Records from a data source
%%

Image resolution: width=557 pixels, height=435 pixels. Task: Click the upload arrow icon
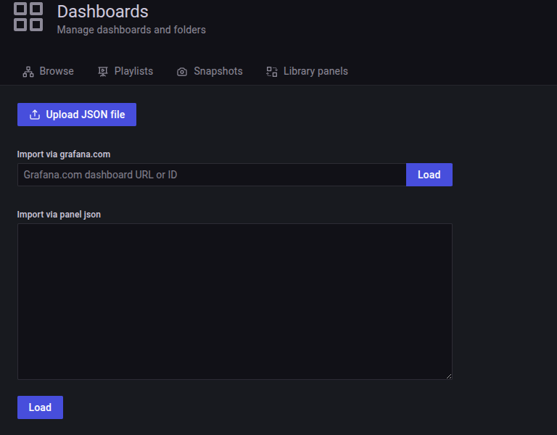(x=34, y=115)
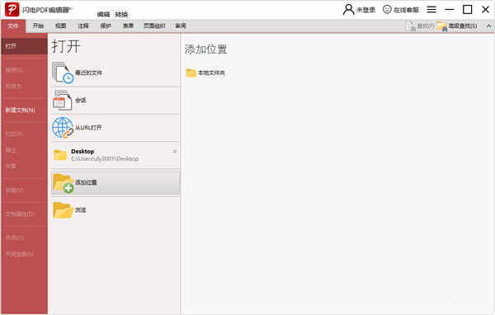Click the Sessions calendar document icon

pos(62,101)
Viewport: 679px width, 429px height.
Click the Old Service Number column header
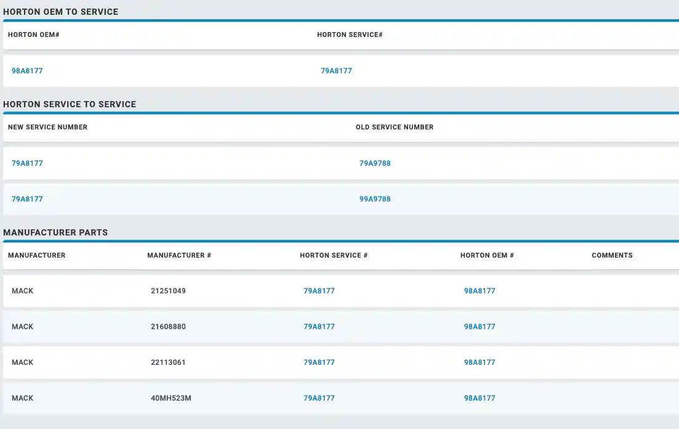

%%

# [Activity]
The records above are to be repeated exactly, apart from their pictures.

# [Response below]
Image resolution: width=557 pixels, height=435 pixels. Task: Click the upload arrow icon
(x=34, y=115)
Click the Sessions calendar document icon

pos(62,101)
Viewport: 679px width, 429px height.
Click the Old Service Number column header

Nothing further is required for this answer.